**PROBLEM DETAILS:** All that should appear is the run of lines from the one containing "Get Steam (1191, 2181)" through the end of the records, each repeated exactly.

Dataset excerpts

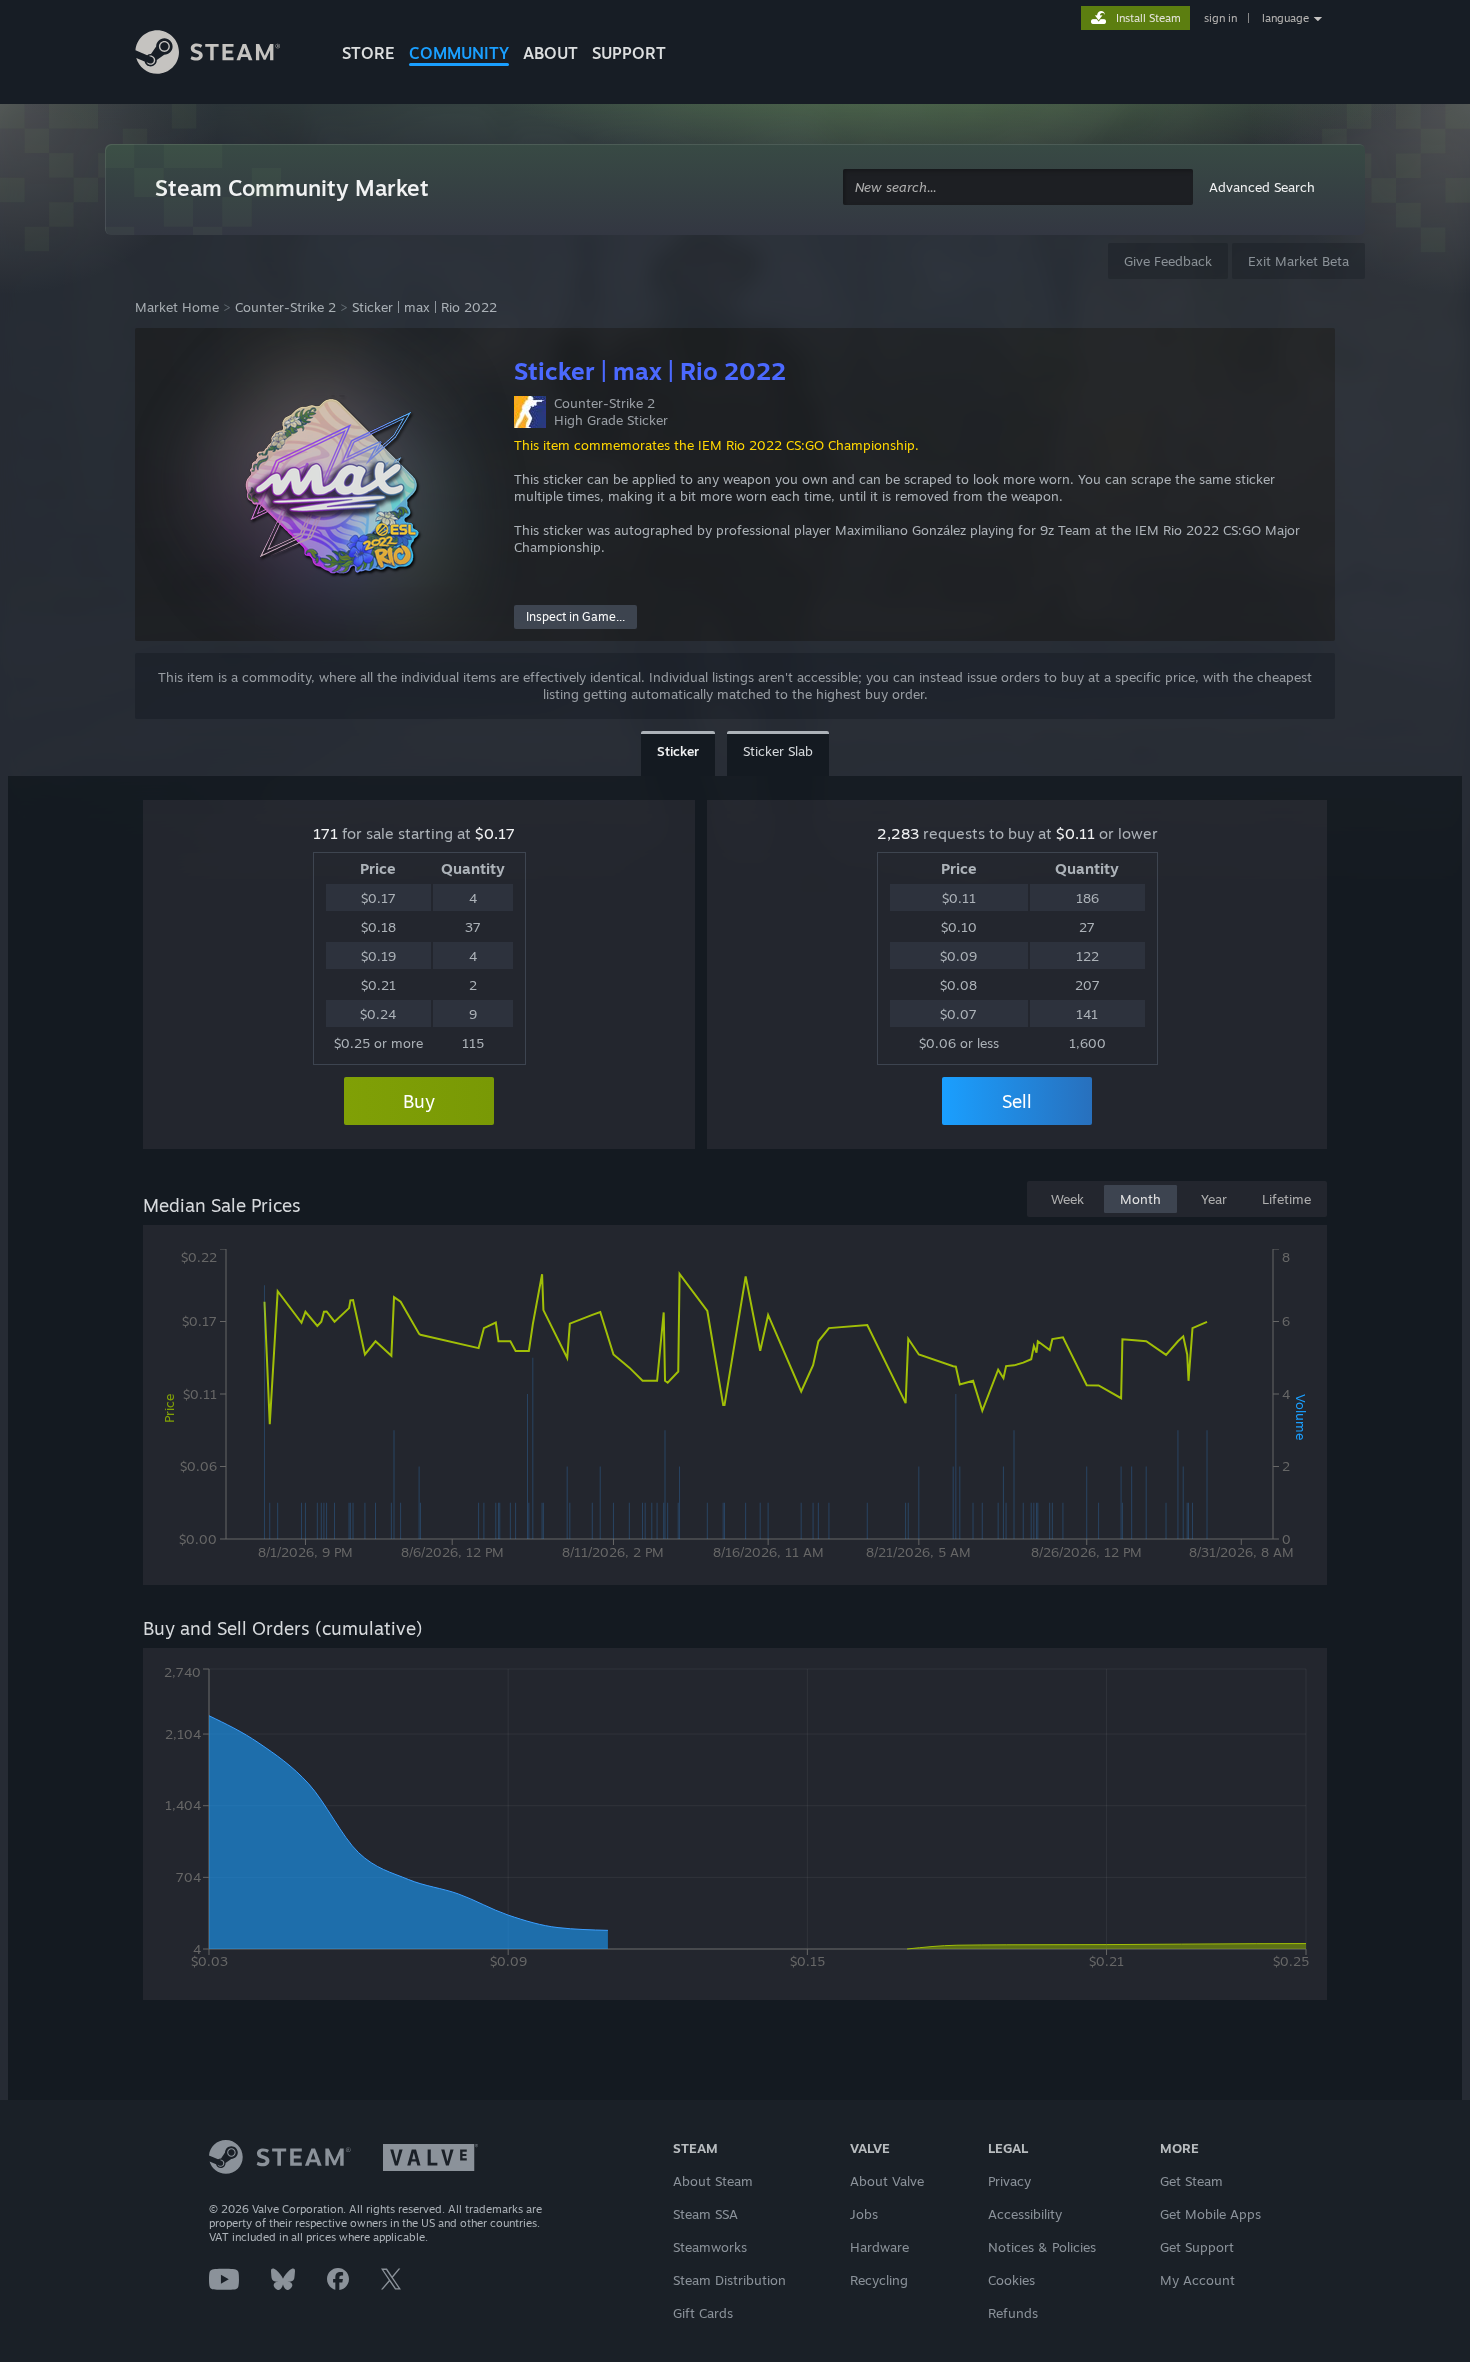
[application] (735, 1409)
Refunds (1013, 2313)
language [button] (1285, 18)
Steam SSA (705, 2214)
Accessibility (1025, 2214)
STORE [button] (368, 53)
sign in (1220, 18)
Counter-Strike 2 (285, 307)
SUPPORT (629, 53)
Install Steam (1148, 18)
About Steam (713, 2181)
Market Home (177, 307)
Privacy (1009, 2181)
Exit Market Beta (1298, 261)
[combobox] (1018, 187)
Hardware (879, 2247)
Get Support (1197, 2247)
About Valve (887, 2181)
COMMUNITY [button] (459, 53)
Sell (1017, 1101)
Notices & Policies (1042, 2247)
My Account (1197, 2280)
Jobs (864, 2214)
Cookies (1011, 2280)
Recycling (879, 2280)
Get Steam (1191, 2181)
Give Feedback (1168, 261)
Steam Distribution (729, 2280)
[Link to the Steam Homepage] (223, 55)
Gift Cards (703, 2313)
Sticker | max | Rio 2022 (424, 307)
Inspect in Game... (575, 616)
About (550, 53)
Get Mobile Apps (1210, 2214)
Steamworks (710, 2247)
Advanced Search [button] (1262, 187)
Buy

**EXPECTED OUTPUT:**
Get Steam (1191, 2181)
Give Feedback (1168, 261)
Steam Distribution (729, 2280)
[Link to the Steam Homepage] (223, 55)
Gift Cards (703, 2313)
Sticker | max | Rio 2022 (424, 307)
Inspect in Game... (575, 616)
About (550, 53)
Get Mobile Apps (1210, 2214)
Steamworks (710, 2247)
Advanced Search [button] (1262, 187)
Buy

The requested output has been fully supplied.